Image-Text-to-Text
Transformers
Safetensors
English
llava
vision-language
multimodal
qwen3
conversational

vqwen3-4b

A ready-to-use vision-language model built by swapping Vicuna for Qwen3-4B in the LLaVA-1.5 recipe. Everything is pre-wired: drop in a LlavaForConditionalGeneration loader, pass an image + a prompt, get text out.
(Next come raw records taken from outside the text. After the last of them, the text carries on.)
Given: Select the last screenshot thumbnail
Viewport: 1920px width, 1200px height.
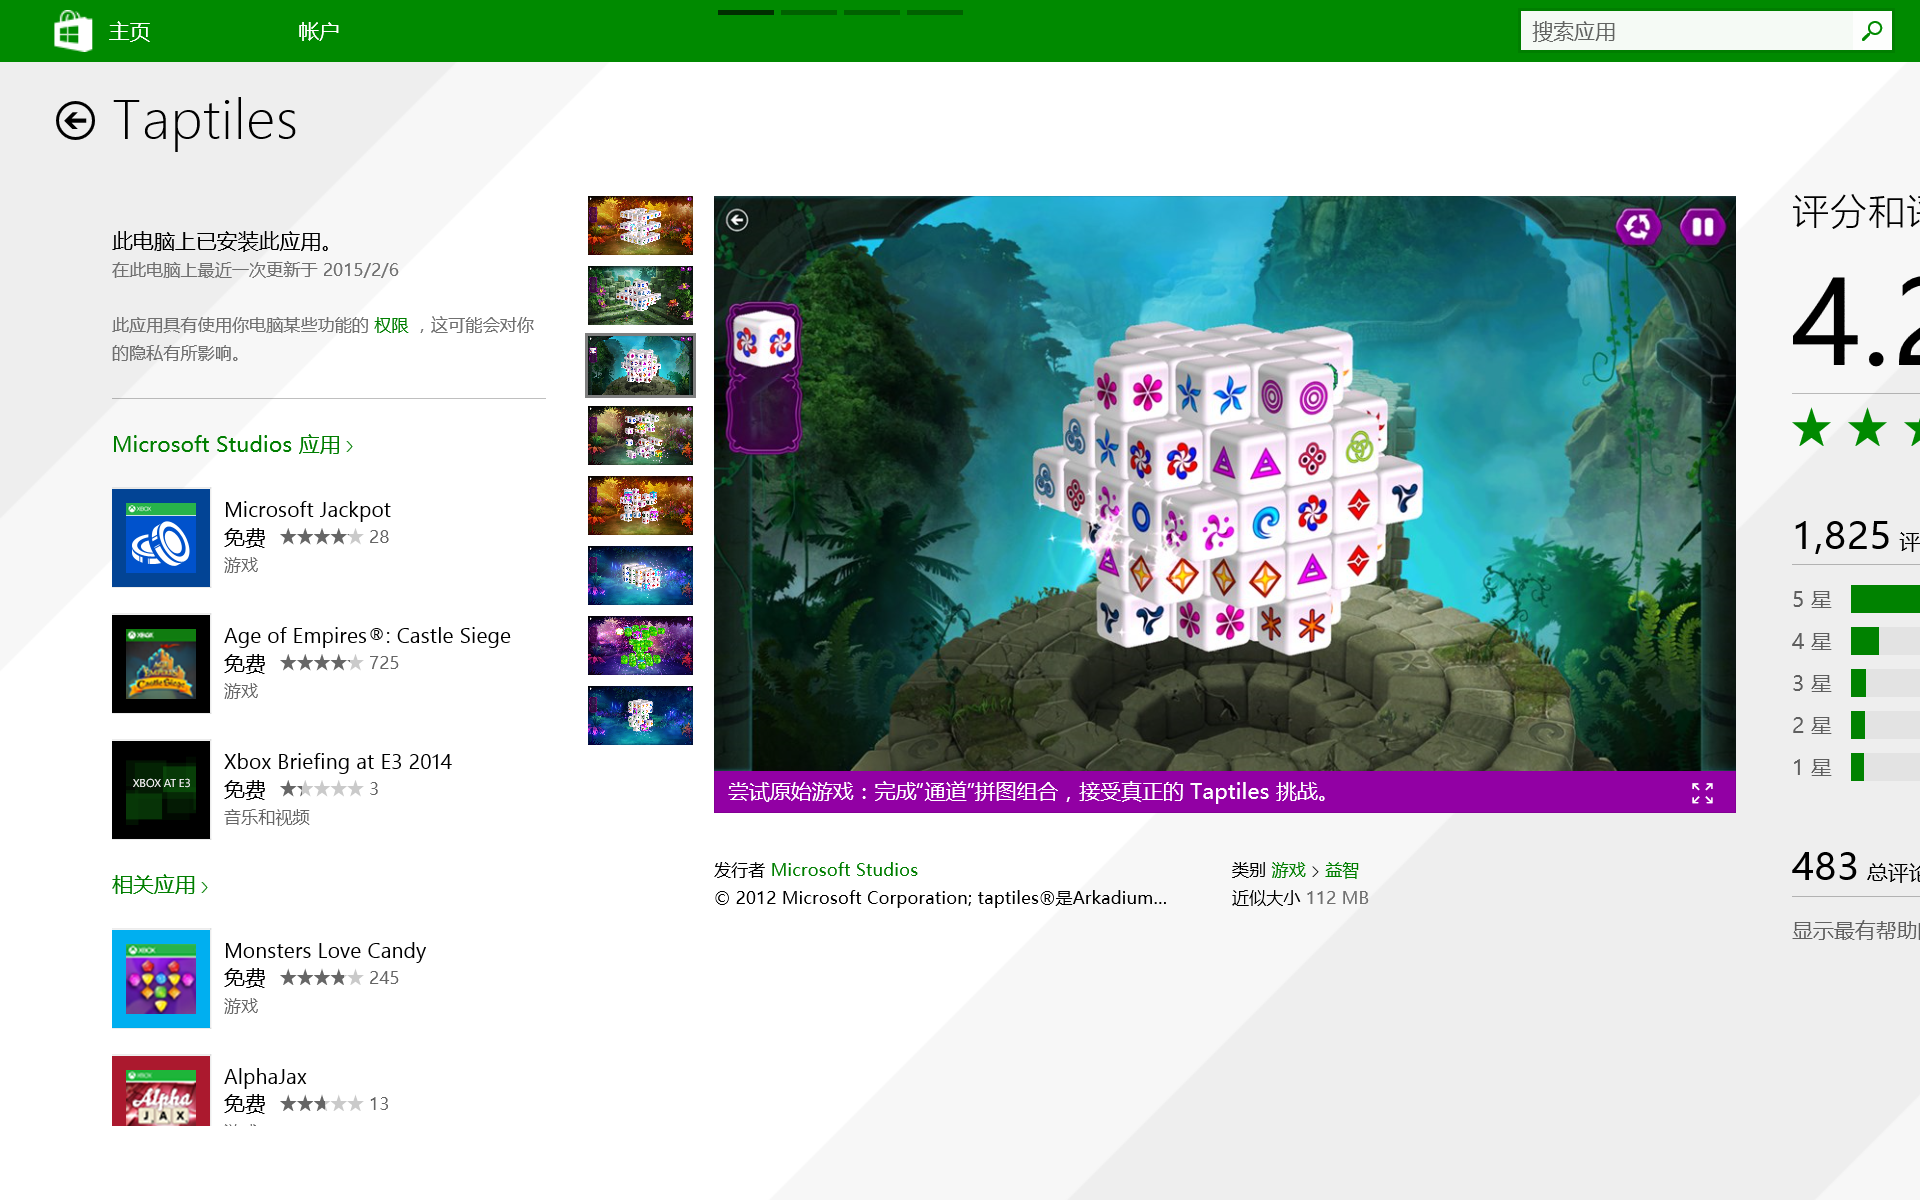Looking at the screenshot, I should 640,715.
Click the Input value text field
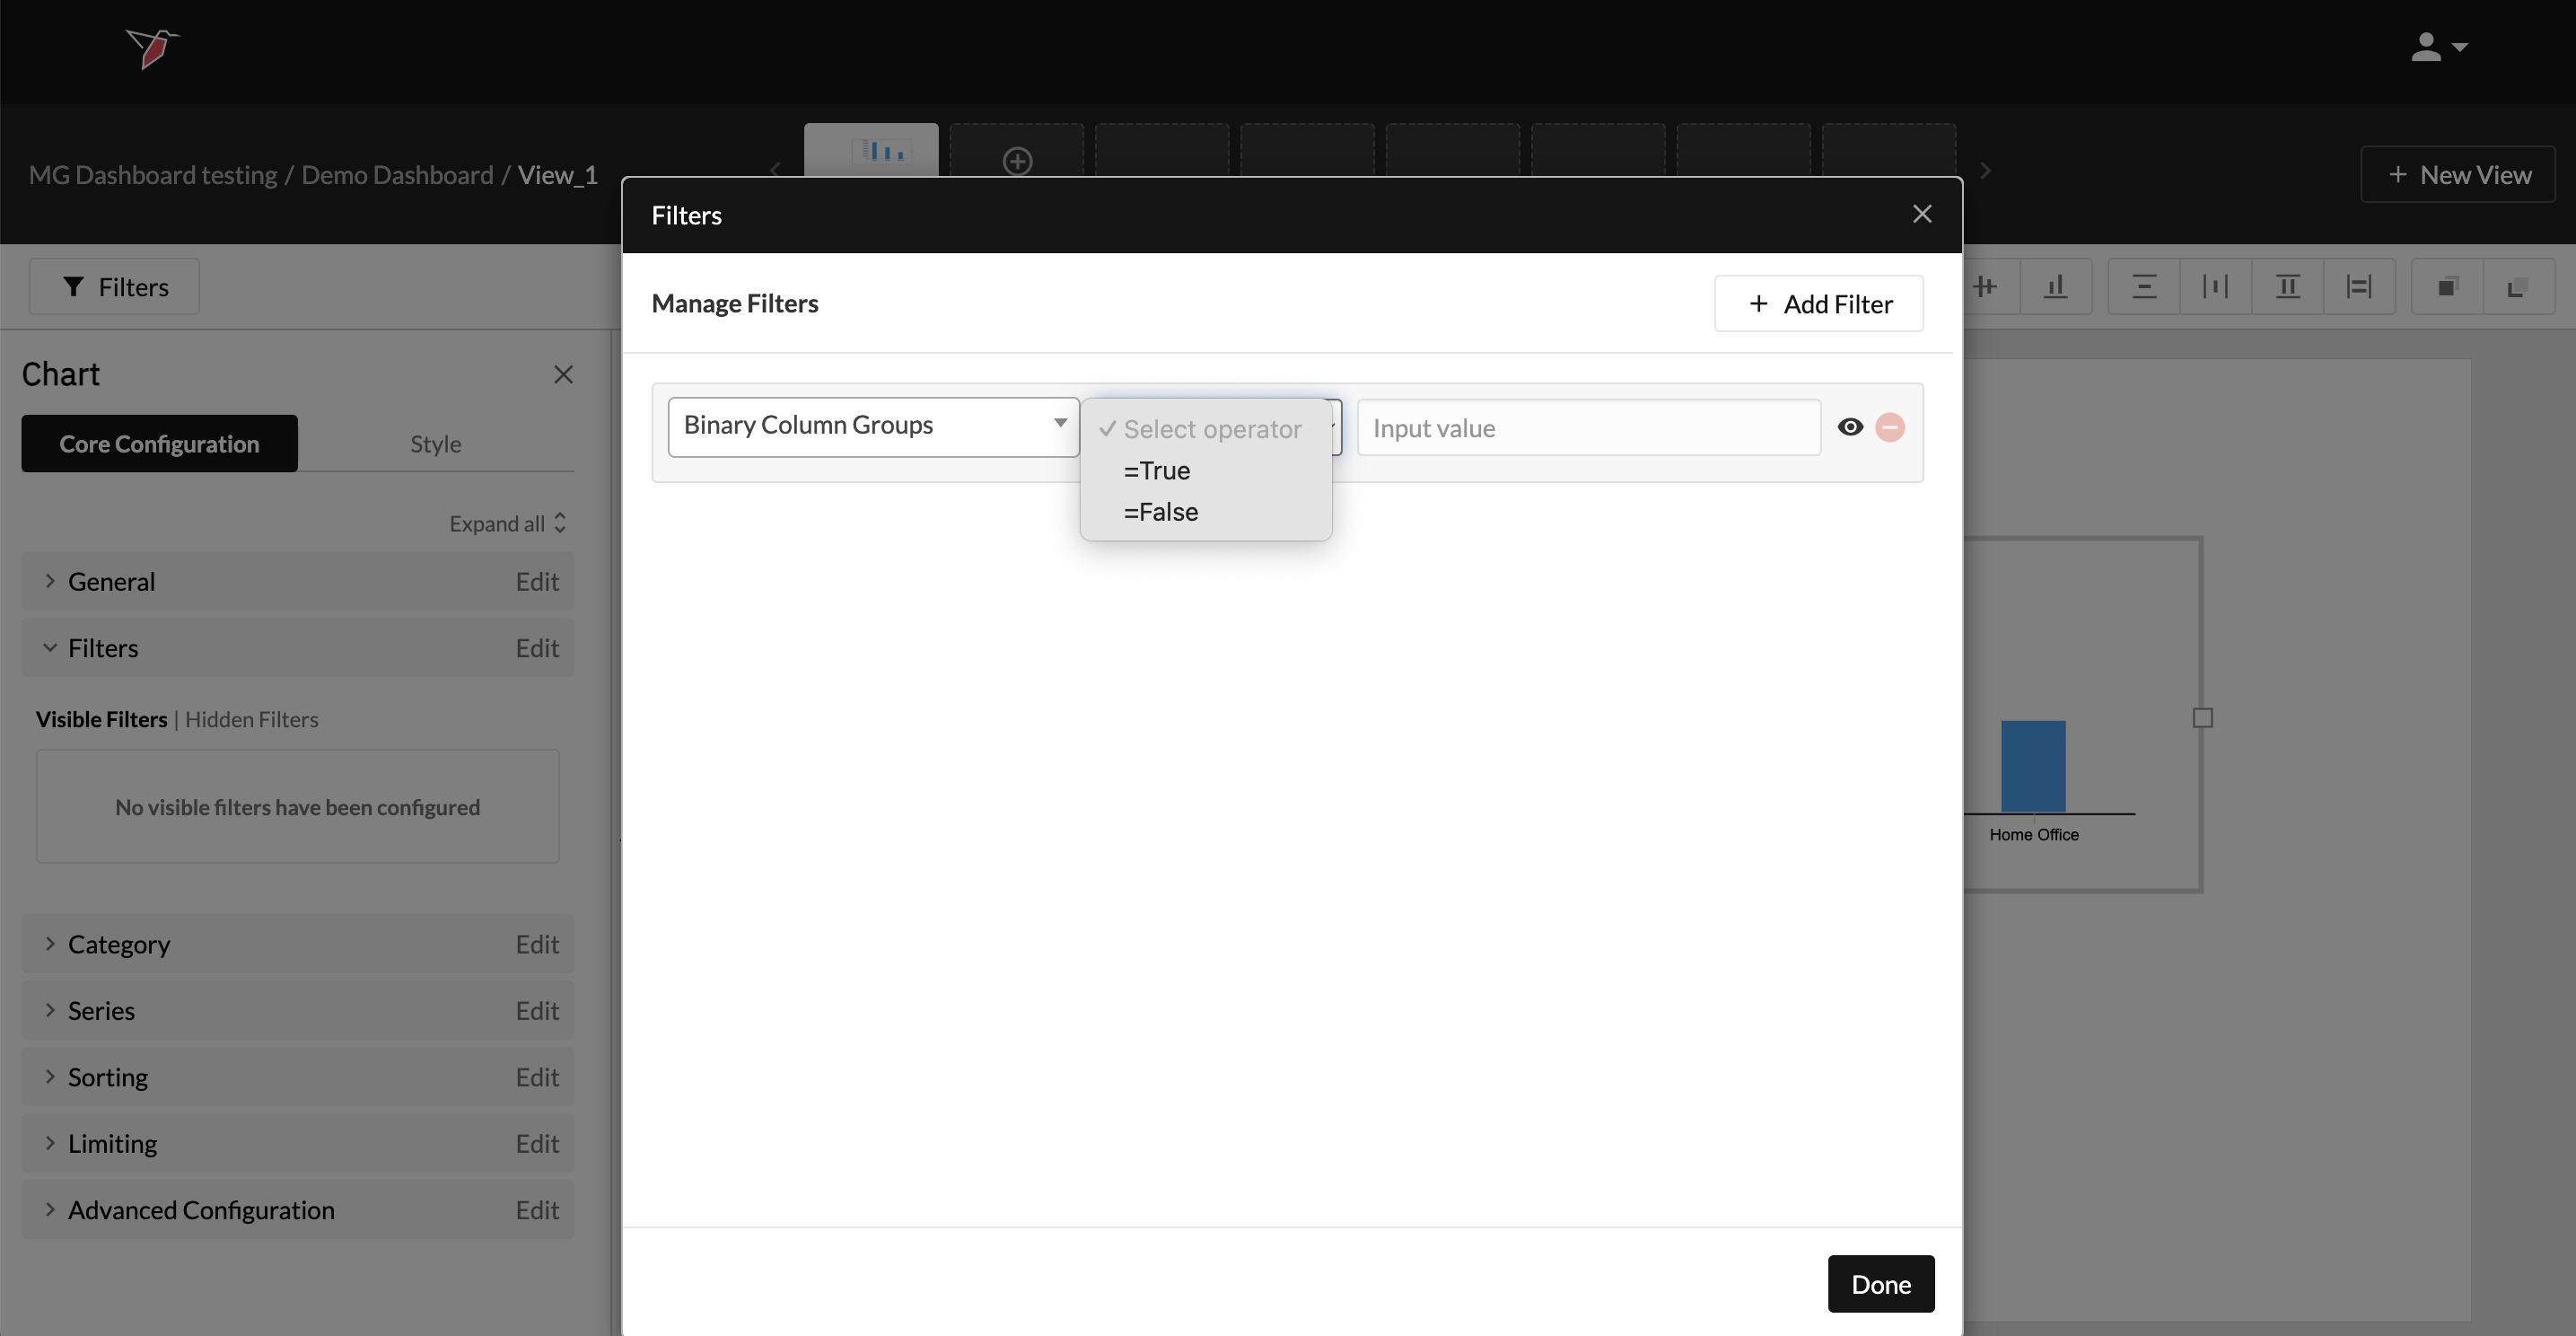 1587,428
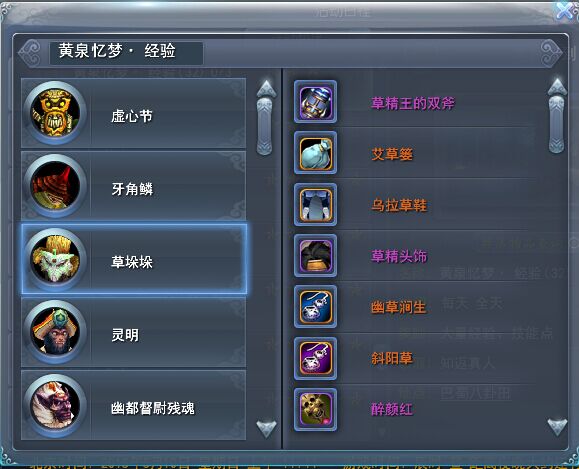
Task: Open the 草精头饰 headgear icon
Action: coord(315,256)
No rigging.

  • Vision tower: openai/clip-vit-large-patch14-336 (frozen)
  • Language model: Qwen/Qwen3-4B with LoRA merged back into the weights
  • Projector: 2-layer MLP (Linear 1024 → GELU → Linear 2560), trained stage-1 then stage-2
  • Image tokens: 576 (CLS stripped) per 336×336 image, spliced into the chat sequence

Quick start

import torch
from transformers import LlavaForConditionalGeneration, AutoProcessor
from PIL import Image

model_id = "alpharomercoma/vqwen3-4b"
model     = LlavaForConditionalGeneration.from_pretrained(model_id, dtype=torch.bfloat16, device_map="auto")
processor = AutoProcessor.from_pretrained(model_id)

image = Image.open("my_image.jpg").convert("RGB")
messages = [{
    "role": "user",
    "content": [
        {"type": "image"},
        {"type": "text", "text": "Describe this image in detail."},
    ],
}]

prompt = processor.apply_chat_template(messages, add_generation_prompt=True, tokenize=False)
inputs = processor(text=prompt, images=image, return_tensors="pt").to(model.device)
inputs["pixel_values"] = inputs["pixel_values"].to(torch.bfloat16)

out = model.generate(**inputs, max_new_tokens=256, do_sample=False)
reply = processor.decode(out[0][inputs["input_ids"].shape[1]:], skip_special_tokens=True)
print(reply)

Training recipe

Two-stage reproduction of the LLaVA-1.5 recipe, both stages on a single H200 141 GB.

Stage 1 — feature alignment (projector only)

  • Data: liuhaotian/LLaVA-Pretrain (558,128 BLIP caption pairs)
  • Trainable: MLP projector only (~9.2 M params). CLIP + Qwen3-4B frozen.
  • Batch 256 (32 × grad_accum 8), LR 1e-3 cosine, warmup 0.03, bf16, 1 epoch
  • Loss masked on image sentinel; caption + EOS contribute
  • 6.1 h, final train loss 2.87

Stage 2 — visual instruction tuning (projector + LoRA)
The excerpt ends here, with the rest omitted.